=== ФРАГМЕНТ ТЕКСТА ===
В. А. Иванников тоже предлагает несколько противоречивую типологию, выделяя три подхода к феномену воли: мотивационный (где воля — либо начальный момент мотивации, либо определяющая другие процессы сила, либо способность к побуждению), «свободного выбора» (где воля либо самостоятельная сила, либо сводится к познавательным процессам) и регуляционный (где воля трактуется либо автономно, либо гетерономно)[9, с. 20-46].
А. Р. Батыршина и В. А. Мазилов приводят десятки определений понятия воли в истории отечественной психологии и указывают на устойчивость разделения психической реальности на триаду «познание — чувство — воля»[2, с. 221, 220]. Более других заслуживает внимание системный подход в психологии, в котором утверждается относительная самостоятельность этих феноменов. По Б. Ф. Ломову, система психических явлений состоит из многих уровней, психика в целом разделяется на когнитивную, коммуникативную, регулятивную, каждая из которых также разделяется на те или иные уровни[14]. Обзор некоторых моделей психики в рамках данного подхода дан, например, в[3]. Воля в абсолютном их большинстве представляется частью регуляторного блока психики, конативной2 , а не когнитивной её функцией. Соответственно, и мышление сохраняет определённую самостоятельность. Другое дело — вопрос об историческом (филогенетическом) первенстве тех или иных блоков. В этом плане интересно, что представление о волевом происхождении, но значительной дальнейшей трансформации мышления было, например, у К. Н. Корнилова в начальный период становления его «реактологии» или незадолго до этого:
«Интеллект есть не что иное, как заторможенный волевой процесс, не превратившийся в действие»[цит. по 39, с. 490].

=== ИСХОДНЫЕ ДАННЫЕ ===
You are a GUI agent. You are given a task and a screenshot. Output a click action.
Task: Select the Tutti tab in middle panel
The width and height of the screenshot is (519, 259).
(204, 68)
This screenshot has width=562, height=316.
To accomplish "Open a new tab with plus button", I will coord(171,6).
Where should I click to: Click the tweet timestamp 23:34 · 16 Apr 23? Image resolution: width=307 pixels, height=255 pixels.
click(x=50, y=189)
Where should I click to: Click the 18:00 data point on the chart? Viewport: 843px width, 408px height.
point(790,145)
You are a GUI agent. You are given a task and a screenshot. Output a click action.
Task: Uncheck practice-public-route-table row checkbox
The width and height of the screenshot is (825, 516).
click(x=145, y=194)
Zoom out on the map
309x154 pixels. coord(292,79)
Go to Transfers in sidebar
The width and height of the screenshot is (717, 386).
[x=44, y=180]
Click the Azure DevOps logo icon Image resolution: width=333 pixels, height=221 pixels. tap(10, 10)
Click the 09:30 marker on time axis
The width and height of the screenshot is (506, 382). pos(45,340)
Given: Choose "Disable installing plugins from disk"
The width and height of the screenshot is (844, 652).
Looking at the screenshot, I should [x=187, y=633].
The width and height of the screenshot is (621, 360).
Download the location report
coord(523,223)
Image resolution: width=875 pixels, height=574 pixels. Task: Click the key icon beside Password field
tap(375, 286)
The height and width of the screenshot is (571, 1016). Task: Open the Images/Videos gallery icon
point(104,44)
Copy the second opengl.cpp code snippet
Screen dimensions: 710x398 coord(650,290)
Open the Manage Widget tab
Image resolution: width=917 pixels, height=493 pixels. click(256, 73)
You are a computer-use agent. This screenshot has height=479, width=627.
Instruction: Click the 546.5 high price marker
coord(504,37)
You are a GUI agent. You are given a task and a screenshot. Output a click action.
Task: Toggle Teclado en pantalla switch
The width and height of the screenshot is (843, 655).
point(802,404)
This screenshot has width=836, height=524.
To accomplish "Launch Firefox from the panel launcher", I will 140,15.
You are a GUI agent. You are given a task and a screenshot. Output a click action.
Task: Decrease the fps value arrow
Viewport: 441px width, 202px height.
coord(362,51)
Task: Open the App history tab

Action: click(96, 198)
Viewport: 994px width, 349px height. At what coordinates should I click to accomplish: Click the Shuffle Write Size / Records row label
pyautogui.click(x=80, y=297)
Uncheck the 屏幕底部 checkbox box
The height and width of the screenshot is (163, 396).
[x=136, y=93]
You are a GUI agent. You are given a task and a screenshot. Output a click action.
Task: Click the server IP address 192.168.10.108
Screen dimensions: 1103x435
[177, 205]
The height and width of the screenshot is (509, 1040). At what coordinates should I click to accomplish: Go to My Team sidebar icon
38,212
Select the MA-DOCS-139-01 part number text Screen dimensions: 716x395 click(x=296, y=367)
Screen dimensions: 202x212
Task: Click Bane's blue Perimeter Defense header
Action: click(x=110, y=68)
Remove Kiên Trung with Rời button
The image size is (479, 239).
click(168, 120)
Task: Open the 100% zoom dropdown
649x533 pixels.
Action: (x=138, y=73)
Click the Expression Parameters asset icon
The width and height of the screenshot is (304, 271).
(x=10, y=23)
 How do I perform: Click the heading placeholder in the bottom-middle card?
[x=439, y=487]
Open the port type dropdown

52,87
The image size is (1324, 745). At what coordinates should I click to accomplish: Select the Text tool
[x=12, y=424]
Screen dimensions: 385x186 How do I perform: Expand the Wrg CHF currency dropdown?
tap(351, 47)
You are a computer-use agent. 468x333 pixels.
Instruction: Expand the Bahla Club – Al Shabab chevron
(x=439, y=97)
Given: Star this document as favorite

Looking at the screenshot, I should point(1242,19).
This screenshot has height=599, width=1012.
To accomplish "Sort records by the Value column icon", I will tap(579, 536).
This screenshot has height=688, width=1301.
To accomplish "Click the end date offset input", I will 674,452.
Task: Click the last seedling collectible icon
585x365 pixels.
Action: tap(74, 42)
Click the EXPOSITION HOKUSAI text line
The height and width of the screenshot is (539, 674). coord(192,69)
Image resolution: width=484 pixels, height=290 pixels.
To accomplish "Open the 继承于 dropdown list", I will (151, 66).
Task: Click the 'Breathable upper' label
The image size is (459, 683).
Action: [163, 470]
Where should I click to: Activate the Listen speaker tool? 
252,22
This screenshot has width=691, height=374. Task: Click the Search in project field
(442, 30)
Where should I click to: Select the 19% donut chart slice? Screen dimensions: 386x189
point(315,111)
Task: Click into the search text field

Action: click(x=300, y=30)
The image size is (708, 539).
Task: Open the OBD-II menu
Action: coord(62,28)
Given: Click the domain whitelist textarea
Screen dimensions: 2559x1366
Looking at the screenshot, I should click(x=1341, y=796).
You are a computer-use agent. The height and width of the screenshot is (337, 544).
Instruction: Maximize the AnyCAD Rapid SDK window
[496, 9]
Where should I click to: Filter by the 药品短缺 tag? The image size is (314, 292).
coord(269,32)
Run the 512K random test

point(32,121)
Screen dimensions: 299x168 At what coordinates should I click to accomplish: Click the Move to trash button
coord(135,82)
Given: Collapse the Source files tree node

=== СПИСОК ЗАДАЧ ===
(a) Перепишите слово в слово часть фрагмента о воле между «В. А. Иванников» и «гетерономно)[9, с. 20-46].» включительно.
(b) Продолжите фрагмент о воле, начав сразу после его последнего предложения.

=== ОТВЕТЫ К ЗАДАНИЯМ ===
(a)
В. А. Иванников тоже предлагает несколько противоречивую типологию, выделяя три подхода к феномену воли: мотивационный (где воля — либо начальный момент мотивации, либо определяющая другие процессы сила, либо способность к побуждению), «свободного выбора» (где воля либо самостоятельная сила, либо сводится к познавательным процессам) и регуляционный (где воля трактуется либо автономно, либо гетерономно)[9, с. 20-46].

(b)
По Семёнову, «некоторые наши последователи и почитатели И. П. Павлова — и философы, и физиологи, и психологи — в прошлом неоднократно пытались доказать, что признание человеческой деятельности условно-рефлекторной вполне совместимо со взглядом на неё как волевую, сознательную, но кроме различного рода словесных выкрутасов ничего привести не могли. Нельзя совместить несовместимое. Понятия условно-рефлекторной деятельности и деятельности сознательной, волевой исключают друг друга»[23, с. 98].
Но именно утверждения сторонников условно-рефлекторной теории вовсе не выглядят «словесными выкрутасами». П. В. Симонов пишет:
«Подобно другим видам психической деятельности, воля — процесс рефлекторный по физиологической основе и типу совершения. Эволюционную предпосылку волевого поведения представляет так называемый рефлекс свободы у животных — врождённая реакция, для которой адекватным стимулом служит насильственное ограничение движений»[29].
По словам Павлова о рефлексе свободы, «не будь его, всякое малейшее препятствие, которое встречало бы животное на своём пути, совершенно прерывало бы течение его жизни»[20, с. 343].
В конце концов, «общая схема психики должна охватывать все её филогенетические варианты»[3, с. 43]. И аргументы в пользу универсальности условно-рефлекторного принципа в рамках этой схемы уже приводились мною в предыдущей статье[32]. Принятие этого принципа не означает редукции высших психических функций к низшим. Но оно даёт возможность объективного исследования естественных предпосылок высших форм отражения действительности.
Отражение есть атрибут материи. И хотя его качественно новые уровни содержат в снятом виде предшествующие, но «границы» между ними могут совпадать, а могут и не совпадать с межвидовыми.
О биологическом и социальном
В комментариях к двум моим предыдущим статьям Звонов неоднократно задавал вопрос:
«…откуда у шимпанзе воля?»[31, к. 708; 33, к. 1146].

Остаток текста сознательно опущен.